Saved entries
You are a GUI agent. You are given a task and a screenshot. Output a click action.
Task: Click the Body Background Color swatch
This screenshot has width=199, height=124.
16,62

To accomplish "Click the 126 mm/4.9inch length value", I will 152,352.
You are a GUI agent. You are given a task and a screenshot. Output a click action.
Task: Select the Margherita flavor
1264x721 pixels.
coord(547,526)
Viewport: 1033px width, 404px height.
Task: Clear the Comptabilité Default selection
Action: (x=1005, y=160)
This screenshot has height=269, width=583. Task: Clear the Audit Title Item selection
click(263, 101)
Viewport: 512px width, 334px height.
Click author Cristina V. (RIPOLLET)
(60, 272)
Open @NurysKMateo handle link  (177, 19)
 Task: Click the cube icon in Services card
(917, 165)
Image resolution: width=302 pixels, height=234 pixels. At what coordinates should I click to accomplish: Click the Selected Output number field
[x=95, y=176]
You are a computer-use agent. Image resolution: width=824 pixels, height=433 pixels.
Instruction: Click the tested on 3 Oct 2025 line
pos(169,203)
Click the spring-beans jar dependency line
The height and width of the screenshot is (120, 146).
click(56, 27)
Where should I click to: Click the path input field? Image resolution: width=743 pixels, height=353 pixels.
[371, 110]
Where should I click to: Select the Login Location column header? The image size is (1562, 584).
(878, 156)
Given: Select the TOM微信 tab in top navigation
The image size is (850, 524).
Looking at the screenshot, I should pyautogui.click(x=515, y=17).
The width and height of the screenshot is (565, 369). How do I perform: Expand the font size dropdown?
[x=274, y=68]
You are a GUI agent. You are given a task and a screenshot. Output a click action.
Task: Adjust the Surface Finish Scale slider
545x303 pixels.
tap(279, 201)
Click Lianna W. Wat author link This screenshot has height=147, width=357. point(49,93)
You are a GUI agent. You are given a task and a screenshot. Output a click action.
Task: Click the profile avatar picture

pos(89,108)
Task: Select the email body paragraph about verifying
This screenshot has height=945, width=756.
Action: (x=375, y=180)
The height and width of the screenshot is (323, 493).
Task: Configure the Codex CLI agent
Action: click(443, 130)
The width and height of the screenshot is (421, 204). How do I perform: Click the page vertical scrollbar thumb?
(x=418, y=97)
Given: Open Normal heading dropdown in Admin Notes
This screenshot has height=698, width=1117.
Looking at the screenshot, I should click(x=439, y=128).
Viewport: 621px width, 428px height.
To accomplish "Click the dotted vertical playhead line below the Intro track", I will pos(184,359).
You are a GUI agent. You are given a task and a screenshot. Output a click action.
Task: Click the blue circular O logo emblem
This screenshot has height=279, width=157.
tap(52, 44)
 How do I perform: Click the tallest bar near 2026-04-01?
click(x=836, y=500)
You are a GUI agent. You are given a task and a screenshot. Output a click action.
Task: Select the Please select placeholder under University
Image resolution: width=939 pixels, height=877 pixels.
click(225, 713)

### What to produce
Write out, exactly as shown, only the lines running from the one that contains "This screenshot has height=279, width=157." to the last line above.

### Reply to the task
This screenshot has height=279, width=157.
tap(52, 44)
 How do I perform: Click the tallest bar near 2026-04-01?
click(x=836, y=500)
You are a GUI agent. You are given a task and a screenshot. Output a click action.
Task: Select the Please select placeholder under University
Image resolution: width=939 pixels, height=877 pixels.
click(225, 713)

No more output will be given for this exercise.